▶ Material provided
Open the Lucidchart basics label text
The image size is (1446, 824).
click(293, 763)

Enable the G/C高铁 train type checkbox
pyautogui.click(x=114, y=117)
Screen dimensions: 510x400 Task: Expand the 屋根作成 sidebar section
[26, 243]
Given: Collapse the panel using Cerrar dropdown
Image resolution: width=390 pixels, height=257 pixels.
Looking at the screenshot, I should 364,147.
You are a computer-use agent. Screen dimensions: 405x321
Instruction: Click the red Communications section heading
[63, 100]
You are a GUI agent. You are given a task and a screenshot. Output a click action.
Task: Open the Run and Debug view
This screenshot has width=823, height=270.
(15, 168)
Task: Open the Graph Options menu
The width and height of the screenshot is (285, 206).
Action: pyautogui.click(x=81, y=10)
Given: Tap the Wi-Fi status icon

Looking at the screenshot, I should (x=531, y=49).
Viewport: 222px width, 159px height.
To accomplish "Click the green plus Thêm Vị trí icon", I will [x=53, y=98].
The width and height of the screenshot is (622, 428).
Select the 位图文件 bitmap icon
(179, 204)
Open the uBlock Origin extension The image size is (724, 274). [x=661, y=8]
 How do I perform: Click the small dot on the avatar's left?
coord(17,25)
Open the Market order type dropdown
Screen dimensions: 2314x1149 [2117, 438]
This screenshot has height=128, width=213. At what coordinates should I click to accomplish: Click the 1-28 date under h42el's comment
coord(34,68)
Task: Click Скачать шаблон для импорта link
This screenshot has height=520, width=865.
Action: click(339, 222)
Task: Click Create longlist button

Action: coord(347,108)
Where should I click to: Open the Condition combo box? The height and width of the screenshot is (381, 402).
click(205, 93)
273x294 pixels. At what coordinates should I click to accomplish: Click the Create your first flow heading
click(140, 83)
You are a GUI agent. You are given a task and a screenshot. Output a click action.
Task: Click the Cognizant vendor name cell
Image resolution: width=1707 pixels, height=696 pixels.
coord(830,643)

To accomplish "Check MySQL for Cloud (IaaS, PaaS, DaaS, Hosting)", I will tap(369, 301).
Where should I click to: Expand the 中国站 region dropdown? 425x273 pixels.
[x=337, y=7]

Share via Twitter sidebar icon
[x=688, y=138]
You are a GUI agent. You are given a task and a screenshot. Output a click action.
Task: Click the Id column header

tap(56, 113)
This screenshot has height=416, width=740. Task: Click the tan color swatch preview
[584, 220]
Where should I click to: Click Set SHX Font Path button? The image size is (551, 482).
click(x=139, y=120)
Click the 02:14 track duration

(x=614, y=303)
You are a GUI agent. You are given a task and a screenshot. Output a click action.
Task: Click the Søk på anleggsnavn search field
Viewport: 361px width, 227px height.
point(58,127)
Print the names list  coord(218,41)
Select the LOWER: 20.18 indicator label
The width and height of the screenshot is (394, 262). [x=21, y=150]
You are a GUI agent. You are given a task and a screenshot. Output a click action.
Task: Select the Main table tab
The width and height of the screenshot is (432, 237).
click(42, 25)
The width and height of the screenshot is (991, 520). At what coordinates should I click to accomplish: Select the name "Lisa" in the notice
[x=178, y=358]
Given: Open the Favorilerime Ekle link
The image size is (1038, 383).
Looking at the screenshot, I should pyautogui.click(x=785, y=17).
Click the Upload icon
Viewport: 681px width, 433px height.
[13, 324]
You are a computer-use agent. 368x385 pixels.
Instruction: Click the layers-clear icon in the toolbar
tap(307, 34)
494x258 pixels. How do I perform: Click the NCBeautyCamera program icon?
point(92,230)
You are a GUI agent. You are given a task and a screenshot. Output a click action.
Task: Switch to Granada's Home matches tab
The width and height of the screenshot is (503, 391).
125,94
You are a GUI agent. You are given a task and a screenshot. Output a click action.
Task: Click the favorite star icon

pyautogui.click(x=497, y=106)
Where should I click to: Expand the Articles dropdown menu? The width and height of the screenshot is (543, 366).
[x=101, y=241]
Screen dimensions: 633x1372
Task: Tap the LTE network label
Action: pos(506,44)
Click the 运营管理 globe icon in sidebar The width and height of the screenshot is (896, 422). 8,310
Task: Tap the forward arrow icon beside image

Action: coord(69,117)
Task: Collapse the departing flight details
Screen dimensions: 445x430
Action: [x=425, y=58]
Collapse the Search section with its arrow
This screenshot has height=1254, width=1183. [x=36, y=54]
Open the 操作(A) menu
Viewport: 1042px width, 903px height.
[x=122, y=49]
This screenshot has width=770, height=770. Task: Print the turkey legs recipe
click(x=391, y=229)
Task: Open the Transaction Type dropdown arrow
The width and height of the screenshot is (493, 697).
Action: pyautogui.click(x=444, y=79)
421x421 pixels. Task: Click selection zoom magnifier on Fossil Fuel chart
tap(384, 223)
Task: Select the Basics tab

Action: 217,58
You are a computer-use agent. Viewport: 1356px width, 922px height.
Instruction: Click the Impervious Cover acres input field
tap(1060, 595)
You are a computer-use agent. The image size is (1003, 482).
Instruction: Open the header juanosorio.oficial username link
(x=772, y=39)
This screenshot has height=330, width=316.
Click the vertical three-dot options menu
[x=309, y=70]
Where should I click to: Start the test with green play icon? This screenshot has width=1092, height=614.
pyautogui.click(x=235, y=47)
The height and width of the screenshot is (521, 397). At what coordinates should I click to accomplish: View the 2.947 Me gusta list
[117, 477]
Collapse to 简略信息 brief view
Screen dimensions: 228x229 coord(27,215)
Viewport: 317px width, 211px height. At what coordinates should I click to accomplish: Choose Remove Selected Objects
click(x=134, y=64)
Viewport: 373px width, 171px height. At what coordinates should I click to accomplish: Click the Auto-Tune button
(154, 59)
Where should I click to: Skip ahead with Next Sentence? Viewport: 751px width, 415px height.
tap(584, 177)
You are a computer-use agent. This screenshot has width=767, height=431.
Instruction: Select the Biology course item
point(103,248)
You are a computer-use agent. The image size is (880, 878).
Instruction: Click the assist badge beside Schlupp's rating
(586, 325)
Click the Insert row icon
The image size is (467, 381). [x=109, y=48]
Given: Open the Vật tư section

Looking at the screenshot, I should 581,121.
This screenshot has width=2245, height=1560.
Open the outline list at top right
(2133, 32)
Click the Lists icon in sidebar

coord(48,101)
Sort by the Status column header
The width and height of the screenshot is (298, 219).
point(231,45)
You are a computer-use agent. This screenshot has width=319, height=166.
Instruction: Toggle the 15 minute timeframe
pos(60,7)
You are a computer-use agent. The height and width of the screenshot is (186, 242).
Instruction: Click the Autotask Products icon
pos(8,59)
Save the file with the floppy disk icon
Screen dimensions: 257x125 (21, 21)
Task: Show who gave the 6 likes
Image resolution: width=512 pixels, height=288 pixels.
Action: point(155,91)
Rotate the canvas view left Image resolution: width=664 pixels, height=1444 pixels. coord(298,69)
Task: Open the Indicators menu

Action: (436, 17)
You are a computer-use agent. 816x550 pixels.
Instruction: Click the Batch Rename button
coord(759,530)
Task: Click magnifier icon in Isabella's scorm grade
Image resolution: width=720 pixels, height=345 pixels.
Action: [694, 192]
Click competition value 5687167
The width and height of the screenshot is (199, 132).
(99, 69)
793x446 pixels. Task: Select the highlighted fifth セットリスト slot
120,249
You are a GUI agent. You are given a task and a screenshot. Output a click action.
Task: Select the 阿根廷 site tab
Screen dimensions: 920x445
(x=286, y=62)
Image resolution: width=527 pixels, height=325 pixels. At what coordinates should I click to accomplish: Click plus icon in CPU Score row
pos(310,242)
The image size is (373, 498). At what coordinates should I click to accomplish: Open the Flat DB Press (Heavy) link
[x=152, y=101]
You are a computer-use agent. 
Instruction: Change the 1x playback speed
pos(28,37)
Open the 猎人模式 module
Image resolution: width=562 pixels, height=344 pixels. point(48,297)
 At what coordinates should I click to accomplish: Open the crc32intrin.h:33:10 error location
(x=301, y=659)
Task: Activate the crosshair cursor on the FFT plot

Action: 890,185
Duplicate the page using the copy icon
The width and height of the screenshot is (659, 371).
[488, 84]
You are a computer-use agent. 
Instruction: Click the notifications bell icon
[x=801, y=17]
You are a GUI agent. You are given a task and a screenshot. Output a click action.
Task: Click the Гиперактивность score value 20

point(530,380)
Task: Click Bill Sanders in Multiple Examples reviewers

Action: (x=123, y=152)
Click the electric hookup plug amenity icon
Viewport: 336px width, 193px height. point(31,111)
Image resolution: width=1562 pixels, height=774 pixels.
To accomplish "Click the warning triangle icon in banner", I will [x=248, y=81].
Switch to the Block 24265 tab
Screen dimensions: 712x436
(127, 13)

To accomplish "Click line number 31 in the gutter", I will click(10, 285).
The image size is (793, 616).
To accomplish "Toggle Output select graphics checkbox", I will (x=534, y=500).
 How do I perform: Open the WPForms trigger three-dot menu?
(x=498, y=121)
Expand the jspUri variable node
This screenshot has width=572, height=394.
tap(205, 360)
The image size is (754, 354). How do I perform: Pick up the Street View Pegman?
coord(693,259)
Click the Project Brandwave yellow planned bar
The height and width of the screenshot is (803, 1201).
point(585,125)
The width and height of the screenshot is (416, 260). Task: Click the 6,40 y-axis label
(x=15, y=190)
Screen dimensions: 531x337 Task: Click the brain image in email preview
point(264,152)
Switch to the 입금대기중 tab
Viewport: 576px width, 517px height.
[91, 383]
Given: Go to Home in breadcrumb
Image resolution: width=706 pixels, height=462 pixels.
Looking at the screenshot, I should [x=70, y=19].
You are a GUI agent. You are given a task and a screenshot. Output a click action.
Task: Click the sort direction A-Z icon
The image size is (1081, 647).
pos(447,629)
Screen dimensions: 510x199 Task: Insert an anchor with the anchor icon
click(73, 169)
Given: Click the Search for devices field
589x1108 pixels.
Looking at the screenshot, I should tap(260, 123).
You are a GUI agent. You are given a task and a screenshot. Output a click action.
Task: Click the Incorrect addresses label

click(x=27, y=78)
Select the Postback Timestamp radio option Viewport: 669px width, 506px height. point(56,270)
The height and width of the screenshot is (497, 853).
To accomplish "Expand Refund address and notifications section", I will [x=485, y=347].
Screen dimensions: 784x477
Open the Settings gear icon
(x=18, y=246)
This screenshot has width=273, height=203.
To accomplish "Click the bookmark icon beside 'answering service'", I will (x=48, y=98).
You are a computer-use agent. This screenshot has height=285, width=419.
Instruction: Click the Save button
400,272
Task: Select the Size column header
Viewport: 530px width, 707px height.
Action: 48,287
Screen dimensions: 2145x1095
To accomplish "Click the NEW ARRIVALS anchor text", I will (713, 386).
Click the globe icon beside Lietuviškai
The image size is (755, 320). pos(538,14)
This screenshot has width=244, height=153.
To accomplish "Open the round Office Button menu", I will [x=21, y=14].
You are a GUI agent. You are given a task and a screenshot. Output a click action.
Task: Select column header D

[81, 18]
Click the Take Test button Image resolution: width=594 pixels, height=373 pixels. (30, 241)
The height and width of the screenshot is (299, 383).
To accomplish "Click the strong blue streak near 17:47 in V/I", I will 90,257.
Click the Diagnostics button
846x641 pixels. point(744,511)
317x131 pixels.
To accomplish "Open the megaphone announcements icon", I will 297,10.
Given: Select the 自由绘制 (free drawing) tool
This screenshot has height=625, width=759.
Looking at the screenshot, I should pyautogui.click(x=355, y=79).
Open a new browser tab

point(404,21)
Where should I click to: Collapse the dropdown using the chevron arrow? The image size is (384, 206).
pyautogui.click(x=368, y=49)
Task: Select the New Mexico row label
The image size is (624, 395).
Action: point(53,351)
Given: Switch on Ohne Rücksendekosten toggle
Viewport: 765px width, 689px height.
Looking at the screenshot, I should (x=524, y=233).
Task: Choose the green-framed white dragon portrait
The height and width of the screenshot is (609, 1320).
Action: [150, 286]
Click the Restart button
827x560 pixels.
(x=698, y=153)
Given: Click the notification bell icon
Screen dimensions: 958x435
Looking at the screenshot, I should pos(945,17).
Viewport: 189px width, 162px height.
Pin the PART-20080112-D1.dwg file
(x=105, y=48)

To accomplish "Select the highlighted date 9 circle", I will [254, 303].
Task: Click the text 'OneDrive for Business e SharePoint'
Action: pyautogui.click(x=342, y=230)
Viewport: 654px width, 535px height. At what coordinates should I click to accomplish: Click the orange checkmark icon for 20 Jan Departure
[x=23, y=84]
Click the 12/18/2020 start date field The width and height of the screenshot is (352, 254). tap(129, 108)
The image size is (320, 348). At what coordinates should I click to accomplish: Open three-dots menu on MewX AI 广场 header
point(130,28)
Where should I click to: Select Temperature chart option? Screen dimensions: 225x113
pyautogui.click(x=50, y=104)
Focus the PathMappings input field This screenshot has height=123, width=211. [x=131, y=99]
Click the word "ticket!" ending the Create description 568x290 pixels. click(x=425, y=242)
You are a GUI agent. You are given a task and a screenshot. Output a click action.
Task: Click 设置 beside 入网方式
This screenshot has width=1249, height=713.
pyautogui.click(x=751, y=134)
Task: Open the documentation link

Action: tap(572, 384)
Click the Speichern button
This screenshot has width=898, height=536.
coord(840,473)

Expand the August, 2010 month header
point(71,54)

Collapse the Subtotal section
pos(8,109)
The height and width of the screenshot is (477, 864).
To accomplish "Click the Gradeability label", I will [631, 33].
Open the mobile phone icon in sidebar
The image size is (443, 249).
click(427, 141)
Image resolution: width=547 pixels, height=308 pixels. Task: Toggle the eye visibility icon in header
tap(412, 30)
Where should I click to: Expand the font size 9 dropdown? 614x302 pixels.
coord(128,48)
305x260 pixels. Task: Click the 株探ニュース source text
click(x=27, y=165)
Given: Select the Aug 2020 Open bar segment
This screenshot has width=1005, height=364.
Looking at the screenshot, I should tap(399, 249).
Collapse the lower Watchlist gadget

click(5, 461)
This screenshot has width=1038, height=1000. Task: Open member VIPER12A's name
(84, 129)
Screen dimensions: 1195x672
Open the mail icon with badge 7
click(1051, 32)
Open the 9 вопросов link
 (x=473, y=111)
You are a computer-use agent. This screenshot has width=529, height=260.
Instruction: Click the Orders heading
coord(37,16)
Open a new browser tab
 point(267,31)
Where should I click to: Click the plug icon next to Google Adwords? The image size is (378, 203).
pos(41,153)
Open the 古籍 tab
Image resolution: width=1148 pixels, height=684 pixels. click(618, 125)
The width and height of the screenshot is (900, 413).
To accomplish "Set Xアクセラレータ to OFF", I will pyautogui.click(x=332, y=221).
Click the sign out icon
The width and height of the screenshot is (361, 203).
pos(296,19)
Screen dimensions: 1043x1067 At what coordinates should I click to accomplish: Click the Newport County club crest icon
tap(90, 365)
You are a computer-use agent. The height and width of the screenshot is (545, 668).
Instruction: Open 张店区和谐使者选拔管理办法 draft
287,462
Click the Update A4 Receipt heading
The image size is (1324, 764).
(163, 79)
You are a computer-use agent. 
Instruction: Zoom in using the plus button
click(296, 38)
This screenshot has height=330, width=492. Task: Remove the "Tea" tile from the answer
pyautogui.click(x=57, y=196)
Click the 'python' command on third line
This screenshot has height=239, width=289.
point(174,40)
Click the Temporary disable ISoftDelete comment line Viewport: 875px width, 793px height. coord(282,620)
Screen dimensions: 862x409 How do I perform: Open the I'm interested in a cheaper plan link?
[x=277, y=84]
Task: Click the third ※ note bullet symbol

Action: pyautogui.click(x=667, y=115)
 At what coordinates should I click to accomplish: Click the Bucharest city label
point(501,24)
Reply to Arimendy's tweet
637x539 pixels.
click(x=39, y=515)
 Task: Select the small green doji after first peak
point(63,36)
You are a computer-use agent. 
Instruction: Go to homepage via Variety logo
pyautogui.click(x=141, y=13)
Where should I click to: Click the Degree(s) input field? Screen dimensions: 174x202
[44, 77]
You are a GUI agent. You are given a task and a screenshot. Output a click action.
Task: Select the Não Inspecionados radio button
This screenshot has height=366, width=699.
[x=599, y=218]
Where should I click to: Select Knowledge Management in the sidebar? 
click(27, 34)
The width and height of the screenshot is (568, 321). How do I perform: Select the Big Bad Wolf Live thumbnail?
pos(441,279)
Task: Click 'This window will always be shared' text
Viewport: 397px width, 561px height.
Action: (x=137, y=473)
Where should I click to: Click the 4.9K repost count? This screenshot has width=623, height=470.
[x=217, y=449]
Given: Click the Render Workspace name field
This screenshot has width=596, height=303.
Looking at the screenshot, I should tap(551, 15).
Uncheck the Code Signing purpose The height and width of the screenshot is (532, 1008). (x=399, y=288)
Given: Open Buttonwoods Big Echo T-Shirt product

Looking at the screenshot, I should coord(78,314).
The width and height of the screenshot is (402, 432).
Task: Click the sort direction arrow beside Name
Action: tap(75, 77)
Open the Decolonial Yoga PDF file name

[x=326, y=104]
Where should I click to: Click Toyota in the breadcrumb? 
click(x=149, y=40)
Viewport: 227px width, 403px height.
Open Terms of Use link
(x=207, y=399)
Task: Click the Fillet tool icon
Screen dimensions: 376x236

▶ Work instructions
Throughout the material above, find every line holding "radio" and copy it.

▶ Completed task
Select the Postback Timestamp radio option Viewport: 669px width, 506px height. point(56,270)
Task: Select the Não Inspecionados radio button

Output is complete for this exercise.